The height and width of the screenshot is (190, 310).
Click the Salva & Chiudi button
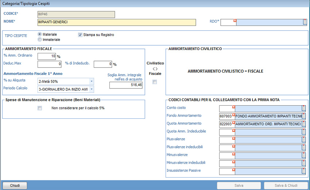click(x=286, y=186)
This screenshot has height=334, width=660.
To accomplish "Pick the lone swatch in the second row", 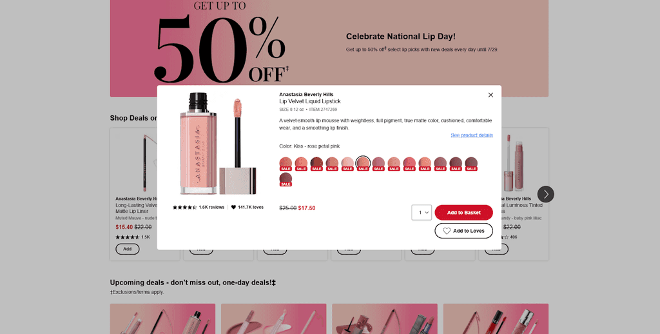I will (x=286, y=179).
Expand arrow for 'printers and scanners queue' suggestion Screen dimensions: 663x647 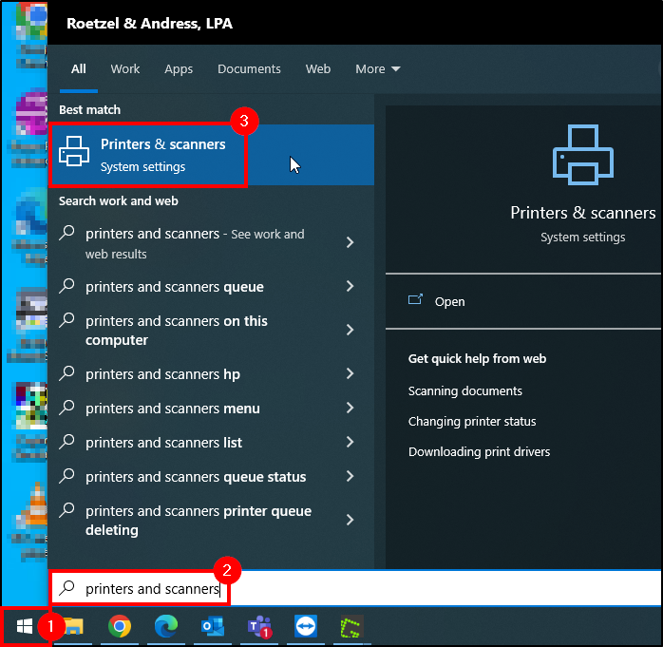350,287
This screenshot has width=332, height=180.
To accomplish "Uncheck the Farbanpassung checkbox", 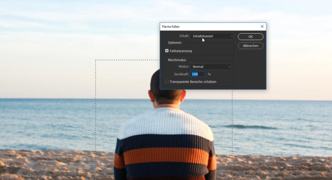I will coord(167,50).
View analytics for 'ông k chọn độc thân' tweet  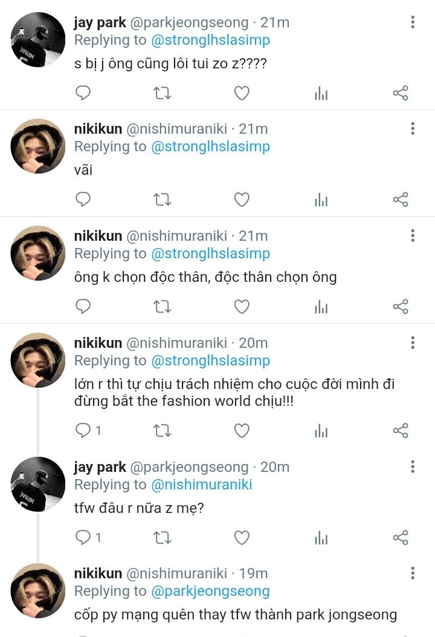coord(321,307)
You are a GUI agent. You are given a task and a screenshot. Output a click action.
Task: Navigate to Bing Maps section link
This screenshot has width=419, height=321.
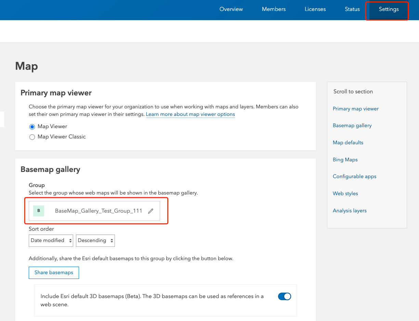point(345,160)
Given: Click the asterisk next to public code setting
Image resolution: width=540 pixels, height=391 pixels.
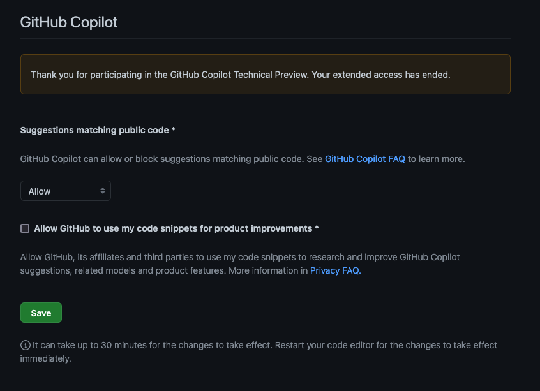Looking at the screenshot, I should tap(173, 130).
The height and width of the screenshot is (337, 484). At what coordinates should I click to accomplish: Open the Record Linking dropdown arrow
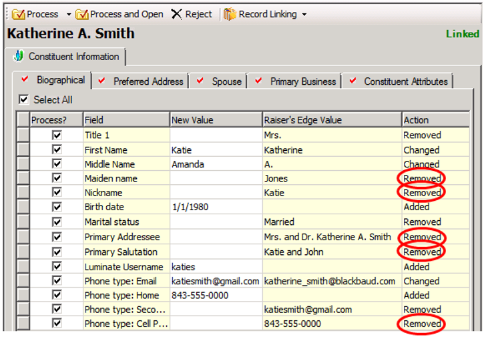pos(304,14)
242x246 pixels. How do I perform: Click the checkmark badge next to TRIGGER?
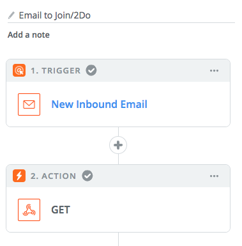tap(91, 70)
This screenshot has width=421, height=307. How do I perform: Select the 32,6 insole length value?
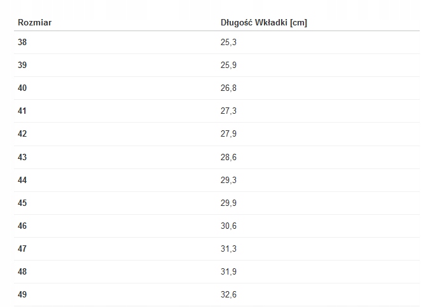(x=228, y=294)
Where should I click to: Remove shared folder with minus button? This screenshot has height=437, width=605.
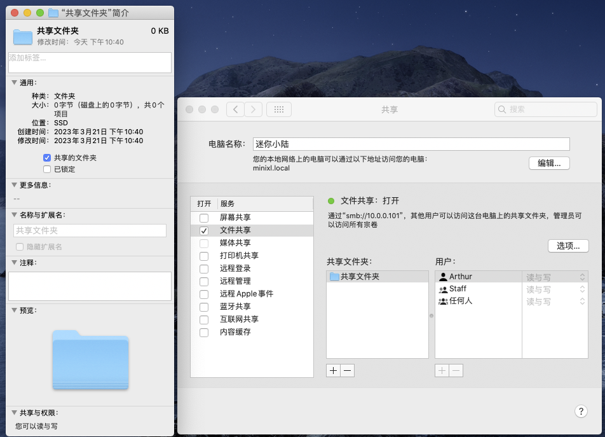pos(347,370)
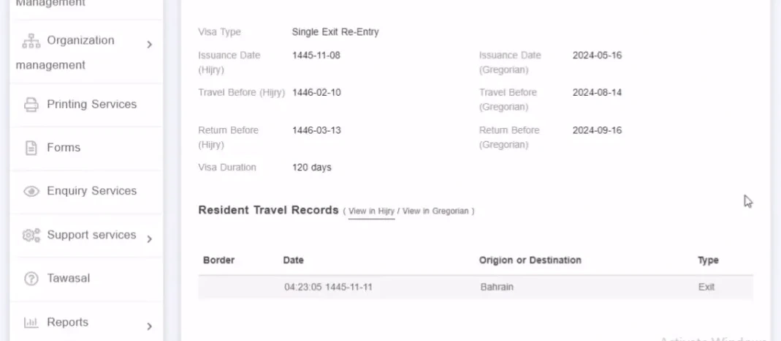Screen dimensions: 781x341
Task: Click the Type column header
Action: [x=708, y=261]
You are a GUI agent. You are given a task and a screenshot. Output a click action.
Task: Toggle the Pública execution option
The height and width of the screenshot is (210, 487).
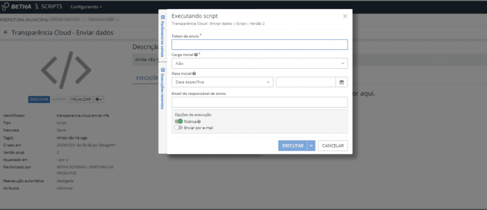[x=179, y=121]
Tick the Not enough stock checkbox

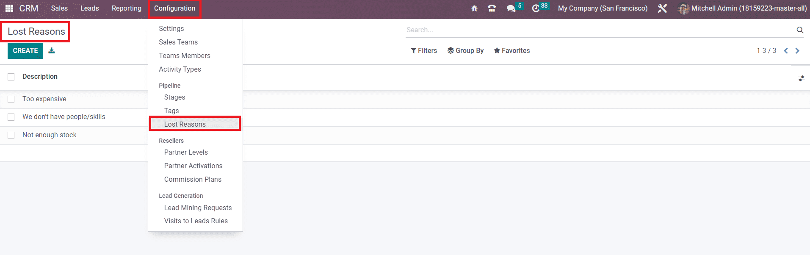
★ ★ ★ ★ ★ ★ ★
* WHAT TO DO
After locating the line with "This screenshot has width=421, height=307." in the listing above, transcribe it and every line after it to the last, exactly, with no pictures.

* TASK RESULT
This screenshot has width=421, height=307. How do I perform: Select the 32,6 insole length value?
(x=228, y=294)
Where should I click to: Remove shared folder with minus button? This screenshot has height=437, width=605.
pos(347,370)
Screen dimensions: 781x341
Task: Click the Type column header
Action: [x=708, y=261]
You are a GUI agent. You are given a task and a screenshot. Output a click action.
Task: Toggle the Pública execution option
The height and width of the screenshot is (210, 487).
[x=179, y=121]
Tick the Not enough stock checkbox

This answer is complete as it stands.